— start —

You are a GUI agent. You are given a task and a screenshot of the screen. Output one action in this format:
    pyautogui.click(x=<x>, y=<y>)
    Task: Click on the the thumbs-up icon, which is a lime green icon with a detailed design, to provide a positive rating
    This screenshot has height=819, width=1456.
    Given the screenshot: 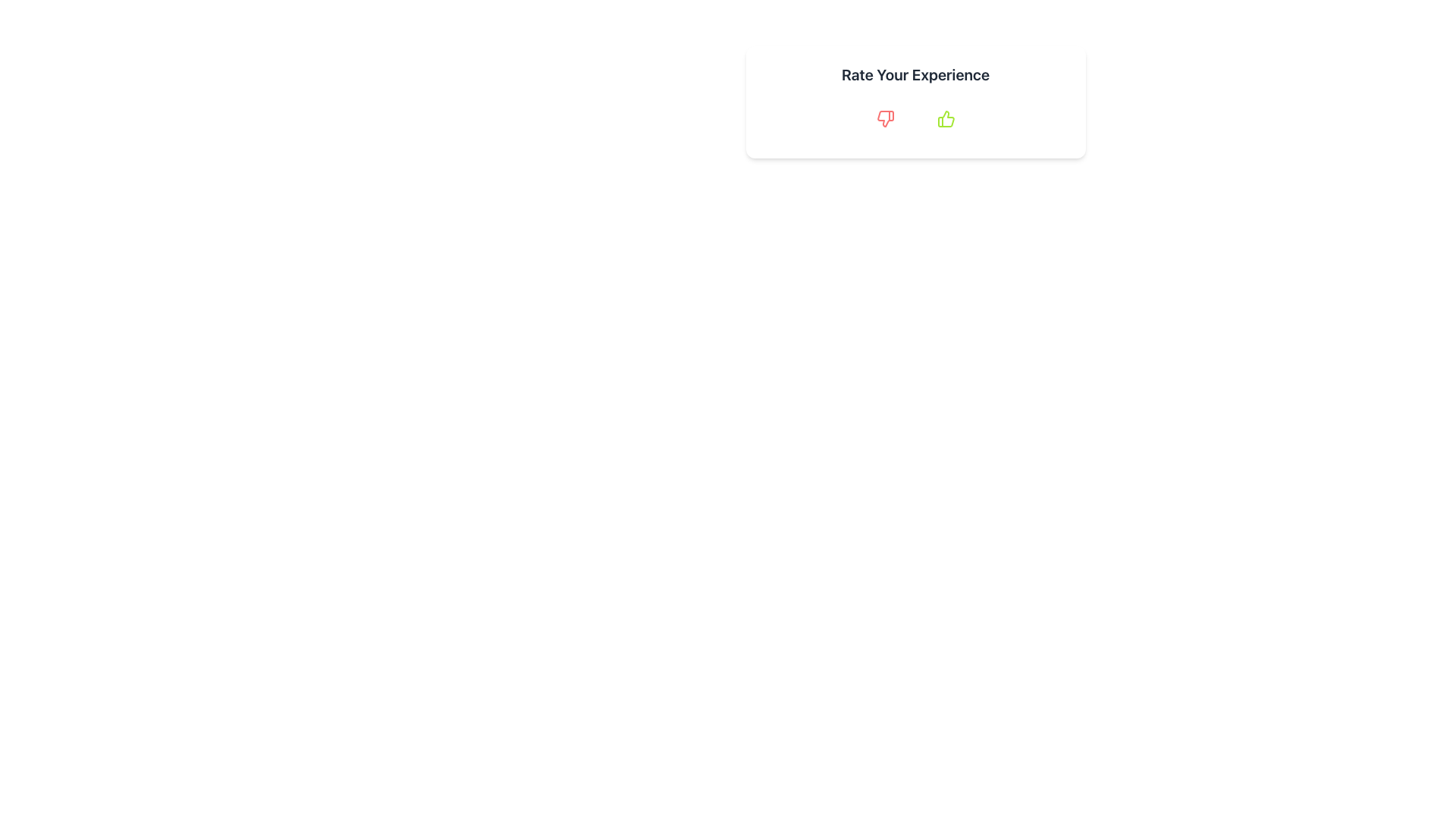 What is the action you would take?
    pyautogui.click(x=945, y=118)
    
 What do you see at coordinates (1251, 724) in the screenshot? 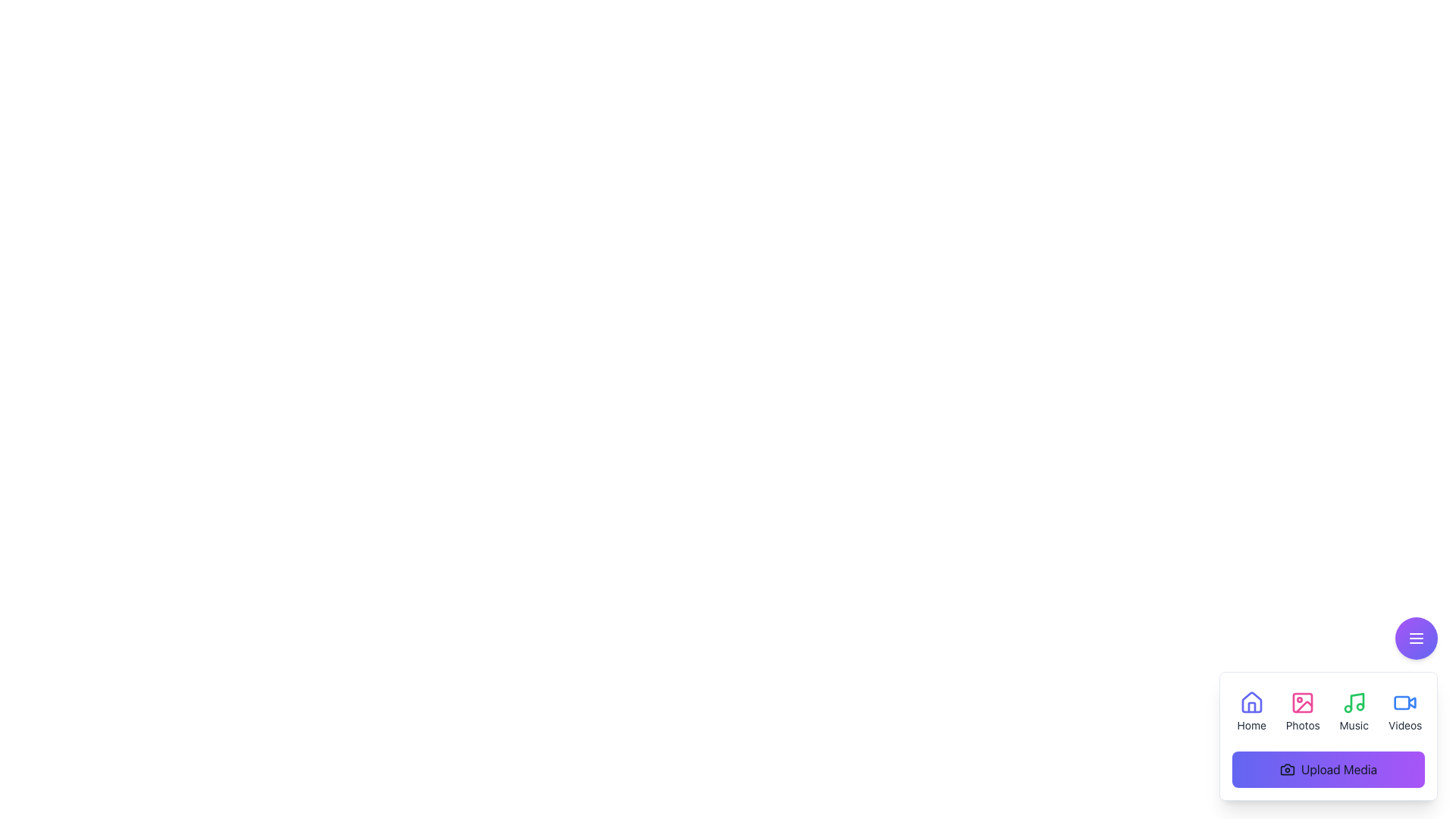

— end —

▸ **Task instructions**:
Arrange the lines from the very first one through the line containing "Task: Click on", inclusive, as a Markdown table with the columns Row and Line, giving each a row number and leaving out blank lines.

▸ **Task result**:
| Row | Line |
|---|---|
| 1 | You are a GUI agent. You are given a task and a screenshot of the screen. Output one action in this format: |
| 2 |     pyautogui.click(x=<x>, y=<y>) |
| 3 |     Task: Click on the the thumbs-up icon, which is a lime green icon with a detailed design, to provide a positive rating |